### Task item
In your reply, write out the records exactly, each line intact.
*** Block opens ***
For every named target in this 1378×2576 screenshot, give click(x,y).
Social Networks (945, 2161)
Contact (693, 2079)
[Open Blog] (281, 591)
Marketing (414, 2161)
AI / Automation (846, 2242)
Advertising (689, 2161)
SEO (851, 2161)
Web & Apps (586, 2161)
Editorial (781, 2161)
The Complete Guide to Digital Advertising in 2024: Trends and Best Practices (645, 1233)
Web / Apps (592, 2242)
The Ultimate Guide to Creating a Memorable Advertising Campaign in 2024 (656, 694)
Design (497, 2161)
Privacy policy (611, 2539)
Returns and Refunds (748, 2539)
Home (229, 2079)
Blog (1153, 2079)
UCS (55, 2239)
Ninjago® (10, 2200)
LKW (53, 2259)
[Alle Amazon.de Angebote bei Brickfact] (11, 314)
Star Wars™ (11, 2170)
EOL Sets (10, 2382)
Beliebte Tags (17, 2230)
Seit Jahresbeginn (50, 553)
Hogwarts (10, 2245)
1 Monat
*** Block closes ***
### Response to the task
For every named target in this 1378×2576 screenshot, give click(x,y).
Social Networks (945, 2161)
Contact (693, 2079)
[Open Blog] (281, 591)
Marketing (414, 2161)
AI / Automation (846, 2242)
Advertising (689, 2161)
SEO (851, 2161)
Web & Apps (586, 2161)
Editorial (781, 2161)
The Complete Guide to Digital Advertising in 2024: Trends and Best Practices (645, 1233)
Web / Apps (592, 2242)
The Ultimate Guide to Creating a Memorable Advertising Campaign in 2024 (656, 694)
Design (497, 2161)
Privacy policy (611, 2539)
Returns and Refunds (748, 2539)
Home (229, 2079)
Blog (1153, 2079)
UCS (55, 2239)
Ninjago® (10, 2200)
LKW (53, 2259)
[Alle Amazon.de Angebote bei Brickfact] (11, 314)
Star Wars™ (11, 2170)
EOL Sets (10, 2382)
Beliebte Tags (17, 2230)
Seit Jahresbeginn (50, 553)
Hogwarts (10, 2245)
1 Monat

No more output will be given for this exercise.